Of course, a bioterrorist attack is just one application of infectious disease. Mother Nature has actually done far worse with all of the things she’s thrown at us. In 1968, I committed myself to a career in infectious diseases – ironically the same year that the Surgeon General of the US (William H. Stewart) said that the war on infectious diseases was over, and that it was time to work on cancer and other things. Yes, we have vaccines and antibiotics, but over 80 new infections have been spawned by nature since then.
In 1987, I moved to the medical branch of the University of Texas to be the chair of the department of pathology. The building was pretty run down and nobody liked it so we renovated it and constructed a suite of biosafety level 3 labs. At the time, it was considered quite radical and many people asked what in the world they would be used for… And yet, those level 3 labs were constantly oversubscribed. I recruited a lot of great scientists, including the two top virologists in arthropod borne viruses from Yale University. In time, I realized that we needed a biosafety level 4 laboratory. When 9/11 and the anthrax attacks occurred – and interest in bioterrorism countermeasures increased – we were able to work with anything.
One of the biggest potential bioterrorism threats is anthrax because the bacteria is not difficult to cultivate. There is a story of one scientist who was waiting for permission to obtain anthrax from a government facility, but it was taking too long, so he just went out and dug up some soil and isolated it from there. Most bioterrorism agents, except for smallpox which has been eradicated, do exist in nature. Anthrax can be turned to spores, which are very hardy and stable. The size of the spores is just right to get deep into the lungs when inhaled.
There are also other threats that are particularly terrifying because it only takes one or two cases to bring an entire city to a halt. Ebola is one such threat and even the name can strike terror in the public and cause widespread panic. Like anthrax, Ebola could be isolated from a natural source – admittedly, it would take a lot of effort, but terrorists have proven before that they can be both dedicated and resourceful. Some labs, of course, have these viruses stored, but the security is immense.
At the Center for Biodefense and Emerging Infectious Diseases at the University of Texas, we have a great deal of experience in discovering emerging infectious diseases and conducting basic research into the mechanisms of disease – and this is crucial if you want to develop a target for therapy or antigens that stimulate vaccine induced immunity, or even a really good diagnostic test. However, we keep all of our research very much focused on delivering countermeasures rather than science for the sake of science. Here are just a few examples of our endeavors:
- Alexander Bukreyev has a project on aerosol vaccination for Ebola.

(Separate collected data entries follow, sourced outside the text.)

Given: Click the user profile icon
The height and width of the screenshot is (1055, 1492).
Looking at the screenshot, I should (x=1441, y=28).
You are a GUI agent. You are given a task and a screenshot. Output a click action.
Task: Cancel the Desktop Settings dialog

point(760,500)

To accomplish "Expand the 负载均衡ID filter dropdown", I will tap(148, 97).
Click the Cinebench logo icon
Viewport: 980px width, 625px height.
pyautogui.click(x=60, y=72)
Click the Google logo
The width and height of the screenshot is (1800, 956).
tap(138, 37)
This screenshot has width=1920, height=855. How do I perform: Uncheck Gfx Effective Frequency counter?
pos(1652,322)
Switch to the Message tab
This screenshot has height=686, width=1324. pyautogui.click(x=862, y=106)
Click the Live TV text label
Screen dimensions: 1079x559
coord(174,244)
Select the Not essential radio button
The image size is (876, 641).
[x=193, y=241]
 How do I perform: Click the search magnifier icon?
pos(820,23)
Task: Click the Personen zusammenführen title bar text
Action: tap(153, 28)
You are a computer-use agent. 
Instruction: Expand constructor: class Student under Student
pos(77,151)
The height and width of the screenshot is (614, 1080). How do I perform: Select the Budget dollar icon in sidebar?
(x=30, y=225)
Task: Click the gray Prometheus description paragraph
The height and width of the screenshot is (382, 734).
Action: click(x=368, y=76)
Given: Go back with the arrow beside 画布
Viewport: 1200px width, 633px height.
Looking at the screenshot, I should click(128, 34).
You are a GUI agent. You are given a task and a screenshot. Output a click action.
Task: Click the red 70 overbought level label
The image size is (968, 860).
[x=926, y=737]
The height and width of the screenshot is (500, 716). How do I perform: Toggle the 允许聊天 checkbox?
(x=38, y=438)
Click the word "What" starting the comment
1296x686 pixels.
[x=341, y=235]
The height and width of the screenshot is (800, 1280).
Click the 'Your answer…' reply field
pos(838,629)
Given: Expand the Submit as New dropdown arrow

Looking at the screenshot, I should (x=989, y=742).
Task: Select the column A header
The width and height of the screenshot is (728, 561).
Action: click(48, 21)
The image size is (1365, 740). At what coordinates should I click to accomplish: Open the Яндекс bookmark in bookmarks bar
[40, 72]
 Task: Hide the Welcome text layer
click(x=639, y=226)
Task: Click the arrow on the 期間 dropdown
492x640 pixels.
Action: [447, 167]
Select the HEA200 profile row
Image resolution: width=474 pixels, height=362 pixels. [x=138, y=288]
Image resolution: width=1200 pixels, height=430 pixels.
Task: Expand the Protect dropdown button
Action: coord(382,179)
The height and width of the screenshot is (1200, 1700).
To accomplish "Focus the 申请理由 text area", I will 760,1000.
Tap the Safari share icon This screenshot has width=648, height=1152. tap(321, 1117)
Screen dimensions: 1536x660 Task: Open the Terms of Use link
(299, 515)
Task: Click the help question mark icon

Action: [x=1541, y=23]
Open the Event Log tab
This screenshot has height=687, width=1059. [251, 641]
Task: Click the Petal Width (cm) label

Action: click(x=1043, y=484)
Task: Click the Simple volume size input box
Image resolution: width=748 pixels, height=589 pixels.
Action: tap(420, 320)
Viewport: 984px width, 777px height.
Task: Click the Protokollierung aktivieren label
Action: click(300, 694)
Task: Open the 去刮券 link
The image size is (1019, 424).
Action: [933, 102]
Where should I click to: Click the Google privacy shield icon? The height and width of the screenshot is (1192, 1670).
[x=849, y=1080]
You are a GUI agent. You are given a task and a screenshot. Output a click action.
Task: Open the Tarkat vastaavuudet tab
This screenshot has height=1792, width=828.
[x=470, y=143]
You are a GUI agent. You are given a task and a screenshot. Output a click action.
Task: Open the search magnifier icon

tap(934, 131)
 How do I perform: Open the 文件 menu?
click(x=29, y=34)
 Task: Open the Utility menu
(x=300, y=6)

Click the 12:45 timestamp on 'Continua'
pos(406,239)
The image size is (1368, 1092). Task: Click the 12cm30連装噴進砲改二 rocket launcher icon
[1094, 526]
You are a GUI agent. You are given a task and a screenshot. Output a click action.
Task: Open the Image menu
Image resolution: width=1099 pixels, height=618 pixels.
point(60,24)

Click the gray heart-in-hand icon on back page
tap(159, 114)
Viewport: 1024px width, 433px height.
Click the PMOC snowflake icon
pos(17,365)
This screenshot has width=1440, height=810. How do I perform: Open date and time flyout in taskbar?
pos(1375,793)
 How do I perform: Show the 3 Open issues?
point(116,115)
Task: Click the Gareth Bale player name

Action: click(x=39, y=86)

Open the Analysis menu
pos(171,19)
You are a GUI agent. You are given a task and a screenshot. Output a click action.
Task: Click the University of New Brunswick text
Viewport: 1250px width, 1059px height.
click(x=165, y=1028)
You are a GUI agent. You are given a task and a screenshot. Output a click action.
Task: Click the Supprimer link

- Dennis Bente is developing a vaccine candidate against Crimean Congo Hemorrhagic fever – probably the most severe manifestation of hemorrhagic fever.
- Robert Tesh developed an animal model for monkeypox, a potential bioterrorism agent because it is a relative of smallpox (there was also an outbreak of monkeypox in 2003 in the Midwest US).
- C J Peters has characterized a vaccine that he developed when he was at Fort Detrick for Rift Valley Fever and with collaborators has been performing mutation analysis towards vaccine development.
David Walker is Executive Director of the Center for Biodefense and Emerging Infectious Diseases based at the University of Texas.